= National Gas Congress and Exhibition =

The National Gas Congress and Exhibition was held in the International Exhibition Halls, Shepherd's Bush, London from 1 October to 1 November 1913.

The object of the National Gas Congress and Exhibition is to lay before the public - by actual demonstration, by photographs and pictures, and by the spoken and written word - the facts as to the stage of development which the Gas Industry has reached, and the services which it is capable of rendering to all branches of the community, at the end of the first Century of its existence and of Fifty years of work by its representative technical organisation - the Institution of Gas Engineers.
— Corbet Woodall, The National Gas Congress and Exhibition Official Guide and Programme, page 4 (note capitals placed as per programme)

The exhibition displayed examples of the best gas fittings of the day in mock rooms representing a large and a small town house, "unusually" mixing manufacturers' products in the spaces rather than having individual trade stands for competing companies. The exhibition catalogue guides the visitor around the seven halls detailing all of the gas powered objects on show. These included ovens, cookers, toasters, tea boilers, irons, fires, radiators, towel rails, cigar lighters, and a wide variety of lights including lamps, table lamps, pendents.
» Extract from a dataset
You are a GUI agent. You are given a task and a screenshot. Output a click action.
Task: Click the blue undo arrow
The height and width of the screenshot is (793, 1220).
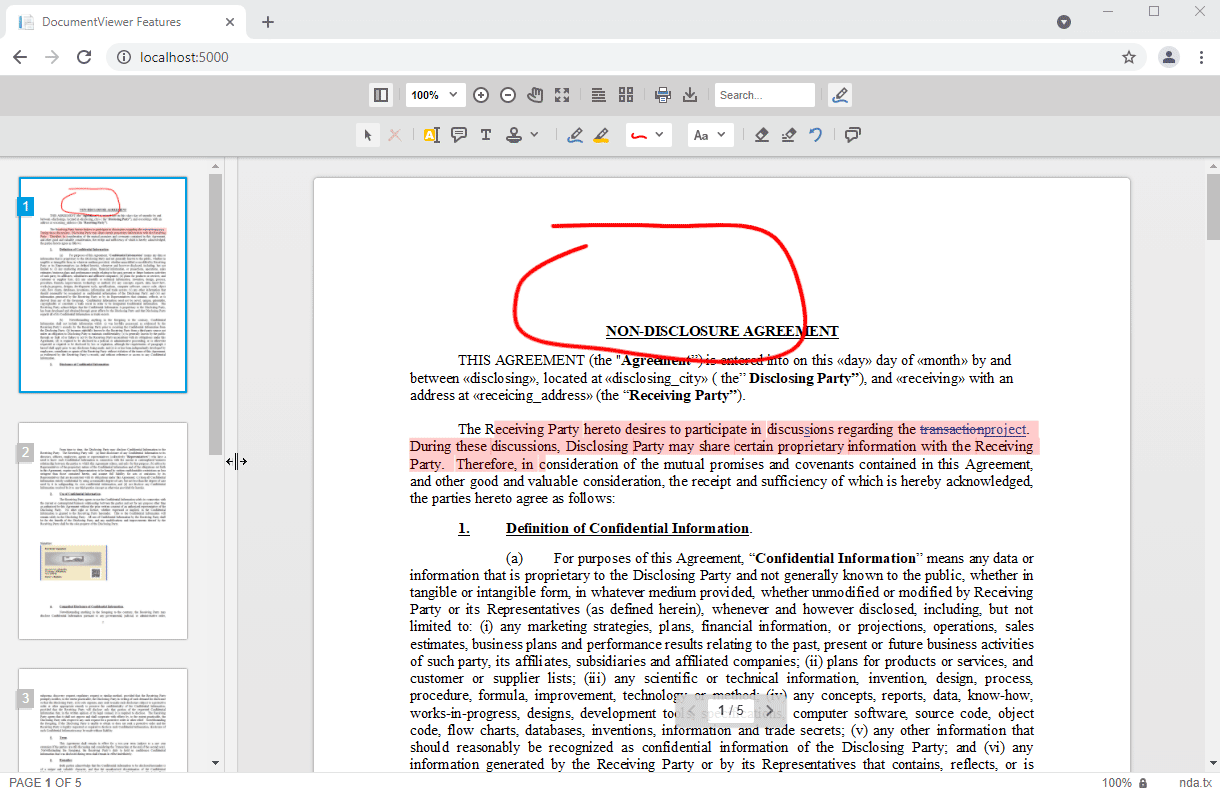[x=815, y=135]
The event was targeted at promoting gas to "... all classes of visitor - the practical housewife and the housewife-to-be; the chemist; the technical; the factory owner; the social worker; the artisan; the domestic servant; the doctor; the architect - in short all who need artificial warmth, light or power; and to those whom they look for guidance as to how best to obtain those necessaries of life." Conferences and lectures were run by experts to explain various aspects of Gas to non-technical visitors in order to make "... subjects as well as objects of interest...."

Demonstrations of cookery using gas ran every day of the exhibition and members of the public were invited to participate in competitions for monetary prizes of 10 shillings for first prize or £2 for competitions sending in dishes prepared at home, whilst every competitor received 2 or 5 shillings to cover their travel expenses. The catalogue also advertises a competition to write an essay on " - from the Housewife's point of view, or the advantages of cooking by Gas - from the Cook's point of view", with a maximum prize of £10 and a similar competition for children to write about what they learned about gas at the exhibition.